После этого я занимался. Марончелли привез из Италии много книг, и все наши товарищи также привезли их с собою, кто больше, кто меньше. Все вместе образовало порядочную библиотечку. Сверх того, мы надеялись увеличить ее на наши деньги. От императора еще не приходило никакого ответа относительно позволения, которое мы испрашивали на чтение своих книг и на приобретение других, а тем временем брюннский губернатор позволил каждому из нас пока иметь у себя по две книги и меняться ими каждый раз, как захотим. В девять часов приходил суперинтендант, и если был позван доктор, первый его сопровождал.
Остальная часть времени оставалась мне затем на занятия вплоть до одиннадцати часов — времени нашего обеда.
До захода солнца больше никаких уже посещений не было, и я снова занимался. В это время Шиллер и Кунда приходили переменить воду, а спустя минуту приходил супер-интендант с солдатами для вечернего осмотра всей камеры и моих оков.
В один из дневных часов, до или после обеда, по усмотрению конвойных, была прогулка.

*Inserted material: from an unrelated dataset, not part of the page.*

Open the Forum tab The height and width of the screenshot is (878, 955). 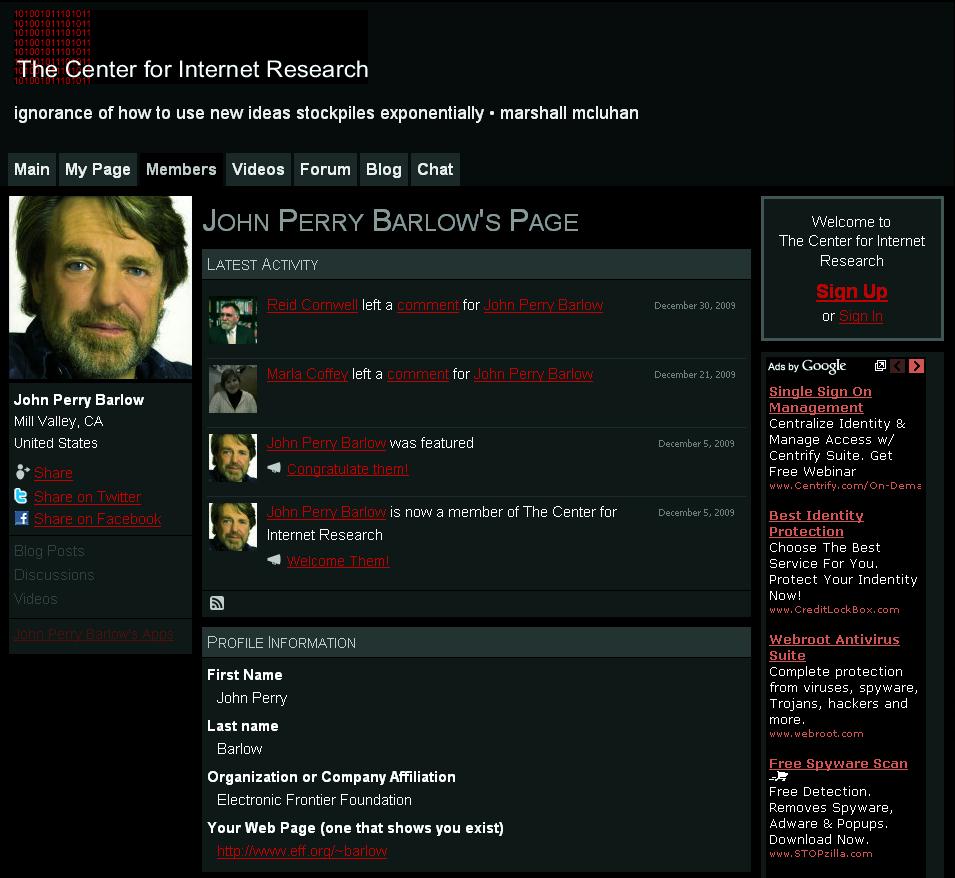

С окончанием упомянутого вечернего осмотра, Оробони и я начинали беседовать, и это были обыкновенно самые долгие разговоры. Сверх обыкновения, разговоры бывали и по утрам или сейчас же после обеда, но большею частью эти разговоры были самые короткие.
Иногда часовые были так снисходительны, что говорили нам:
— Немножко потише, господа, иначе нам придется отвечать.
В другой раз они показывали вид, что не замечают наших разговоров, а если видят, что приближался сержант, просили помолчать нас, пока тот не уйдет, и едва он скроется, они говорили:
— Господа, теперь можно, но только как можно тише.
Иногда некоторые из этих солдат становились настолько смелыми, что вступали с нами в разговор, отвечали на наши вопросы и передавали кое-какие известия об Италии.
На некоторые разговоры мы отвечали только тем, что просили их замолчать. Было естественно, что мы сомневались, искренни ли эти сердечные излияния, или же это была хитрость, употребляемая ими с целью выведать наши мысли. Тем не менее, я склоняюсь гораздо больше к той мысли, что этот народ говорил искренно.
LXXII
Раз вечером были у нас благодушнейшие часовые, и потому мы с Оробони не давали себе труда сдерживать голос. Марончелли в своем подземелье, вскарабкавшись к окну, услыхал нас и различил мой голос. Он не мог удержаться и поздоровался со мною песней, спросил меня, как мое здоровье, и выразил мне в самых нежных словах свое сожаление по поводу того, что он еще не добился разрешения быть со мной вместе. Этой же милости и я просил, но ни супер-интендант Шпильберга, ни брюннский губернатор не смели по своему произволу разрешить это. Наше взаимное желание было доведено до сведения императора, но до сих пор никакого ответа еще не было получено.
Кроме того раза, как мы пением приветствовали друг друга в подземелье, я слышал много раз его песни, но не понимал слов, и притом пение едва раздавалось несколько минут, как не давали продолжать его. А теперь он гораздо сильнее возвысил свой голос и не был так скоро прерван, так что я понял все. Нет слов, чтобы выразить то волнение, которое испытал я.